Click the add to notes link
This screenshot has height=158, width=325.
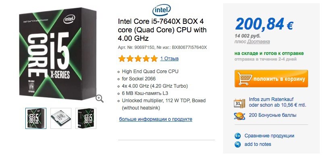coord(258,144)
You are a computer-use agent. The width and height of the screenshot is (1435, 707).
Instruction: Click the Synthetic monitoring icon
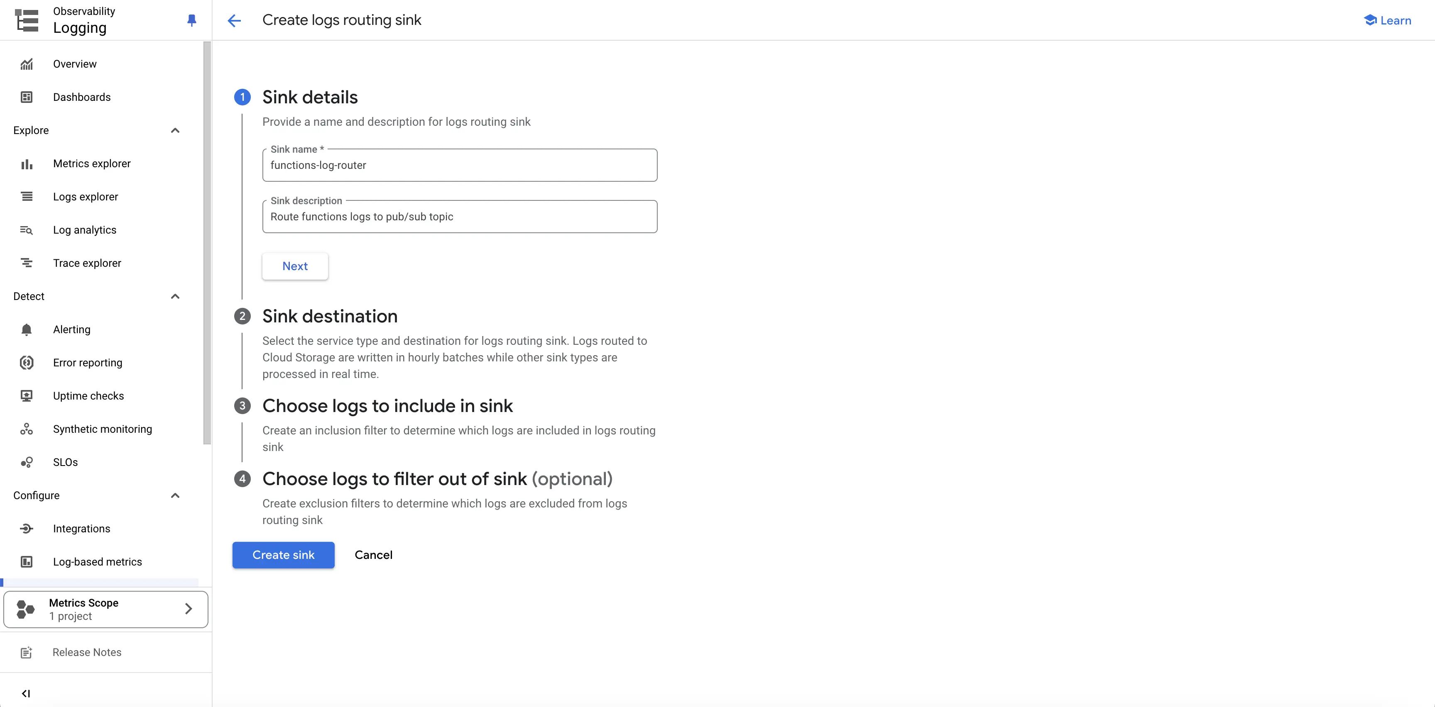(27, 429)
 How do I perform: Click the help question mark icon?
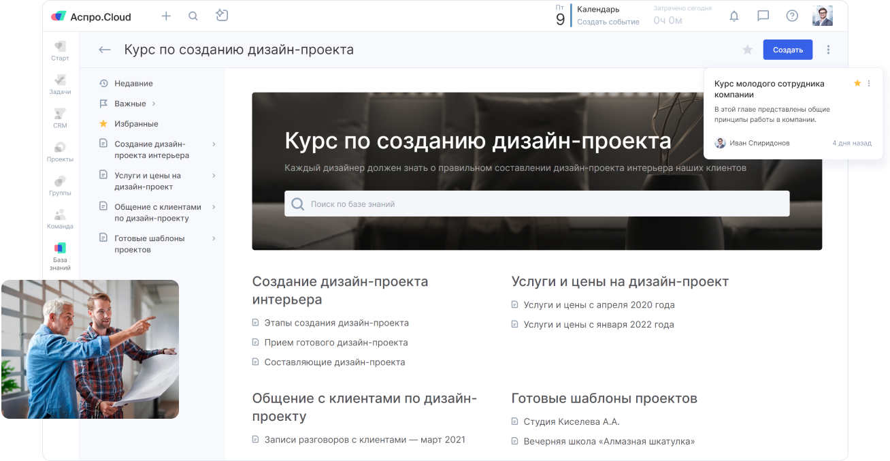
================================
WHAT YOU HAVE TO DO: All records above must be copied exactly, though the pictures they hold are to be left out.

SOLUTION BELOW:
Click the add to notes link
This screenshot has height=158, width=325.
coord(258,144)
You are a computer-use agent. The width and height of the screenshot is (1435, 707).
Instruction: Click the Synthetic monitoring icon
(27, 429)
 How do I perform: Click the help question mark icon?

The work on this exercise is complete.